• _Records for processing_:
+++

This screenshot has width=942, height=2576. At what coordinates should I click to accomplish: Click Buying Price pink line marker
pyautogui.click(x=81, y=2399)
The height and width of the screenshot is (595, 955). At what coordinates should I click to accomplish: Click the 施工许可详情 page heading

+++

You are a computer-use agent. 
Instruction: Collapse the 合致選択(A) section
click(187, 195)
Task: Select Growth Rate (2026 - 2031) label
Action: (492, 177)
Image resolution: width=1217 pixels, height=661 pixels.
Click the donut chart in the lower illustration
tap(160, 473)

+++

• _Given problem_: Repeat the rows from the line containing "You are a computer-use agent." through the line containing "tap(160, 473)", with no changes.

• _Solved problem_:
You are a computer-use agent. 
Instruction: Collapse the 合致選択(A) section
click(187, 195)
Task: Select Growth Rate (2026 - 2031) label
Action: (492, 177)
Image resolution: width=1217 pixels, height=661 pixels.
Click the donut chart in the lower illustration
tap(160, 473)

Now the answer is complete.